Why is this lagging? The new cases today will translate into serious cases 3-12 days later.

Unvaccinated seniors can become oxygen cases quickly within a few days and then deteriorate into ICU cases all within a week, faster if they have underlying covid risks.

Unvaccinated young people can be relatively well for a week or so, until their adaptive immune system kicks in. This happens between 7-12 days.

Some young people may see an over reaction from their own immune system. This causes their immune system to attack not just the infected cells, but also the healthy cells and healthy organs.

They spiral quickly into serious cases, including the need for ICU support or death.

Hence, whenever we see a rise or fall in new cases, these translate into rise or fall in serious hospital cases in 3-12 days.

So we have to watch that pressure flow into hospitals.

But folks don’t typically go into and out of oxygen/ICU within a day.

Oxygen/ICU/deaths are “sticky” numbers.

People who died may have spent as long as a month struggling in the ICU. Others in ICU could be there for 2-3 weeks before recovering and transfer to high dependency wards.

So the numbers of oxygen/ICU/deaths represent the stock rather than flow of serious cases.

As mentioned earlier, unvaccinated patients are 9-10 times more likely to turn serious, and these serious cases often take up to 14-21 days before recovering or passing on.

Vaccinated folks take half the time to recover, compared to unvaccinated folks.

Hence, the unvaccinated form a disproportionate number of patients on oxygen, in ICU or dead.

So we need to wait 2-3 weeks to see 2 things:
1. Whether the week on week drop in 7-day new cases would maintain its downward trend;

2. Whether the week on week ratio of oxygen/ICU/death cases would similarly follow the sharp decline in new cases.

For seniors: Walk-ins, home vaccinations
Overall, we are in a good position. Our unvaccinated seniors have dropped to below 70,000.

We are still having walk-ins, as well as home vaccinations.

Call 1800 650 6060 to book a home vaccination team to come and vaccinate your bedbound elders at home for free.

Home vaccination may not save the bedridden old folks from death from their old age or other underlying health risks, but will save them an uncomfortable death from Covid. It will reduce the guilt of family members who may feel they have brought the virus home to their parents or grandparents or other elderly relatives.

Boosters are also going well, helping to reduce risk of serious illness or death even further. This has reduced the risk of oxygen/ICU/death on average to well below 2%.
Vaccination reduced the risk of serious illness or death from 20% last year down to 2% in this Delta exit wave.

This includes those on oxygen from about 15% to 1.7%, ICU from 3-5% to 0.1%, and death from 2-7% to 0.2% - these are numbers based on the worst case condition of each patient - those who progressed from oxygen to ICU are marked as ICU, those who needed only oxygen and never went to ICU are marked as oxygen.
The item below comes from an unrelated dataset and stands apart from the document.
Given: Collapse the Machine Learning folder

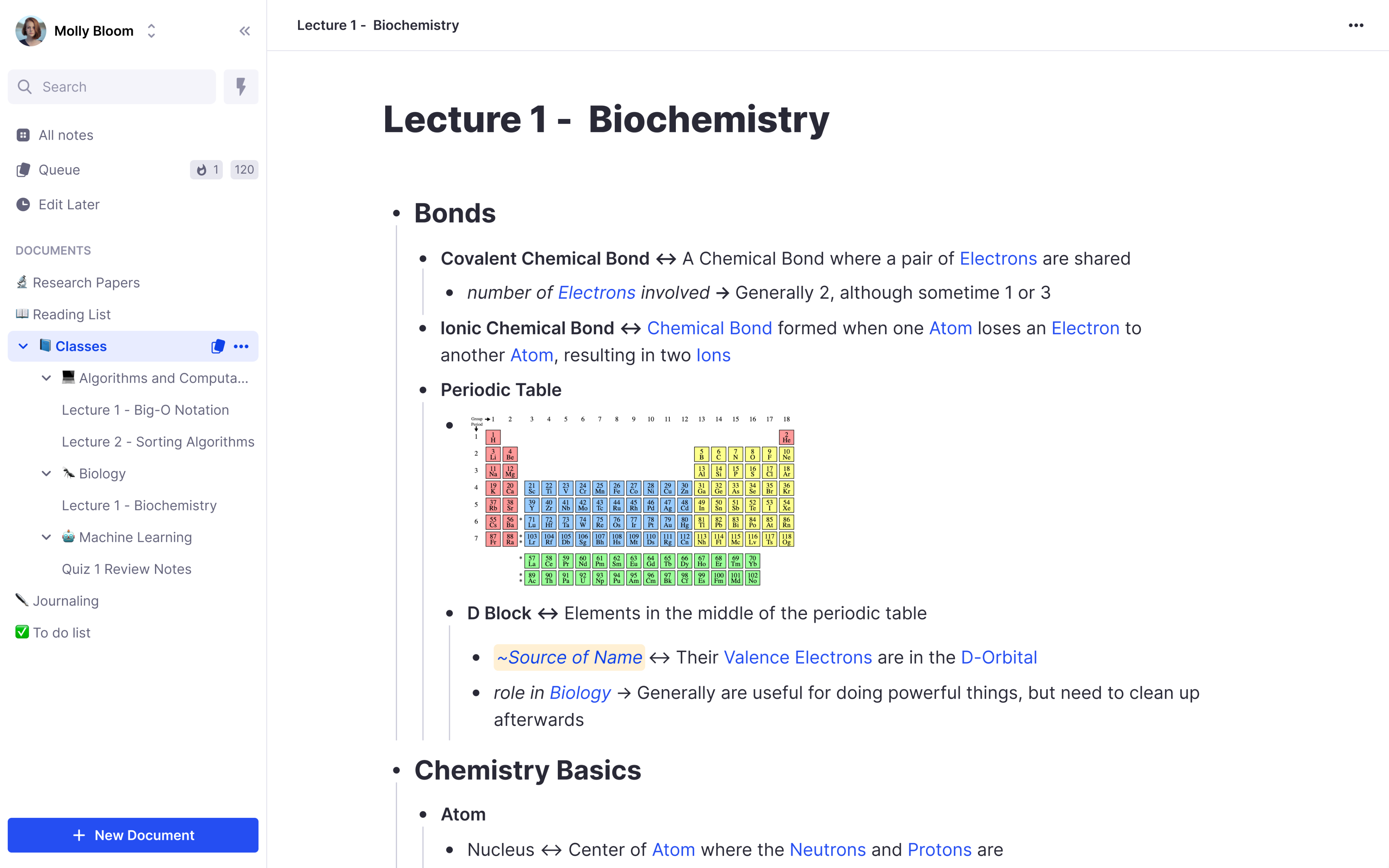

With boosters, we have seen those needing oxygen drop to 1% over the last 1 month - 0.8% needing oxygen and then recovering, another 0.2% needing oxygen but were in ICU as a precaution in case they need to be quickly intubated for high level oxygen support, but recovered without needing to be intubated as full fledged ICU case.

Replacement deaths, negative excess deaths
The % of ICU and death remained stable at 0.1% and 0.2% respectively.

This could be just an artefact of rounding, as 0.2% could range from 0.15% to 0.249%.

But it also could be a hint that the deaths were replacement deaths.

International studies that looked at excess deaths to estimate the “true” number of deaths from Covid find that Sg is among the minority of countries with negative excess deaths.

Part of the reason for negative excess deaths, is that with all the covid precautions and restrictions, we also reduce the risk of death from other respiratory infections like flu, etc.

Sorry for long note on a chirpy Saturday morning, as birds chirp on a bright day.